# Maus und Tastatur über USB Hub?



## Nile9063 (11. März 2017)

*Maus und Tastatur über USB Hub?*

Hallo,

ich verwende an meinem Schreibtisch mehrere Computer (Meinen Gaming Rechner, meinen Zweitrechner für ältere Games und mein MacBook Late 2009 für kreative Zwecke und zum Arbeiten...) Ich habe jedoch keine Lust bei einem Wechsel des Geräts jedes mal meine gesamte Peripherie umzustecken und zudem steht mein Gaming Rechner auf dem Tisch und mein MacBook wenn dann ebenso - hätte man nur noch ein Kabel dass zum jeweiligen Gerät führt um die USB Peripherie anzuschließen wäre das sowohl deutlich eleganter als auch deutlich einfacher... Bei der USB Peripherie handelt es sich um eine Maus, eine Tastatur und ein USB Mikrofon, wobei Maus und Tastatur jeweils beleuchtet sind... (Netzteil also quasi Pflicht...) 
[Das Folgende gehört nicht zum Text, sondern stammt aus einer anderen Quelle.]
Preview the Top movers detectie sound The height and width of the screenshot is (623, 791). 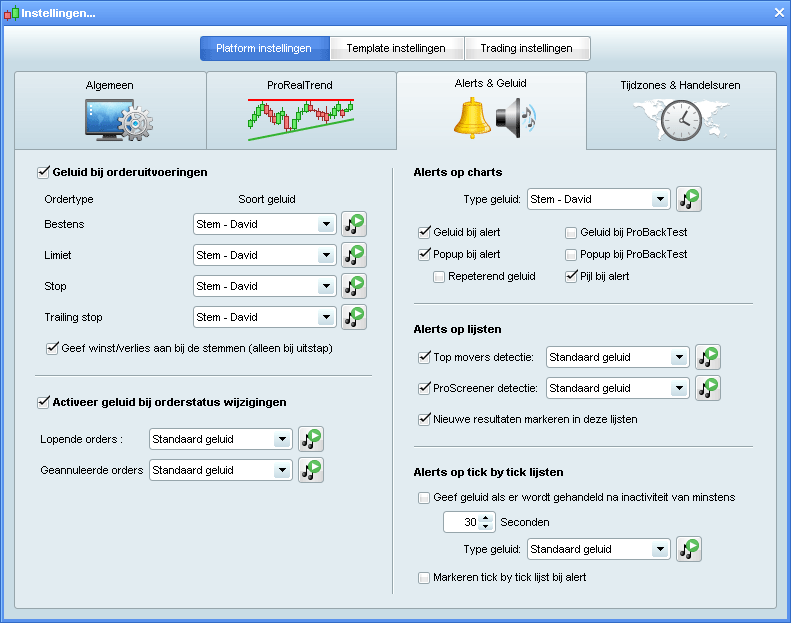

Meine Frage ist nun, käme es bei dabei zu Problemen mit der Bandbreite von USB (Zweitrechner und MacBook verfügen auch nur über USB 2.0) und sind dadurch Eingabeverzögerungen zu erwarten? 
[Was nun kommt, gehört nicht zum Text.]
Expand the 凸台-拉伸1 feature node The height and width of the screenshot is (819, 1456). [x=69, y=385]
Mein Hauptmonitor hat sowohl einen Display Port als auch HDMI Eingang, weshalb er dauerhaft über Display Port am Gaming Rechner angeschlossen ist und ich den zweiten HDMI Eingang dann entweder für das MacBook oder den Zweitrechner nutze... Ein KVM Switch wäre somit eigentlich nicht notwendig und mir eigentlich auch zu teuer...


----------



## NatokWa (11. März 2017)

*AW: Maus und Tastatur über USB Hub?*

Die Dinger haben schon an USB 1 keine echte verzögerung gehabt , also insgesammt kein Problem , aber NUR wenn du einen vernünftigen Hub benutzt , da gibt es echte Schrottdinger die selbst ne verzögerung verursachen .


----------



## Nile9063 (11. März 2017)

*AW: Maus und Tastatur über USB Hub?*

Danke für deine Antwort! Welches wäre denn z.B. ein vernünftiger? Das Anschlusskabel zum PC müsste auch etwas länger sein als es bei den meisten Hubs der Fall ist...


----------



## NatokWa (11. März 2017)

*AW: Maus und Tastatur über USB Hub?*

Da kann ich dir leider nicht helfen , der einzige HUB denn ich selbst mal hatte war ein USB 3'er und der hatte ein verdammt kurzes Kabel . Ich kann nichts empfehlen das ich nicht slebst malk ausprobiert habe .


----------



## Nile9063 (11. März 2017)

*AW: Maus und Tastatur über USB Hub?*

Okay, trotzdem Danke!


----------



## Dr Bakterius (11. März 2017)

*AW: Maus und Tastatur über USB Hub?*

So einen könntest du nehmen, den 3.0 bzw. Vorgängermodell habe ich hier seit Jahren stehen


----------



## Körschgen (11. März 2017)

*AW: Maus und Tastatur über USB Hub?*

Ich kann Anker grundsätzlich empfehlen, Aukey hat auch ein paar gute Produkte.


----------



## Nile9063 (20. März 2017)

*AW: Maus und Tastatur über USB Hub?*



Dr Bakterius schrieb:


> So einen könntest du nehmen, den 3.0 bzw. Vorgängermodell habe ich hier seit Jahren stehen



LogiLink USB 3.0 Hub Metall Gehäuse Preisvergleich | Geizhals Deutschland
Meinst du der hier tuts genauso? Also ich denke ich werde den nehmen, weil ich ihn direkt unter dem Schreibtisch montieren kann... Wenn du mit dem Hersteller bereits gute Erfahrungen hattest mache ich damit nichts falsch würde ich mal denken...


----------



## Dr Bakterius (20. März 2017)

*AW: Maus und Tastatur über USB Hub?*

Jepp den kannste auch nehmen wenn man den irgendwo anschrauben will


----------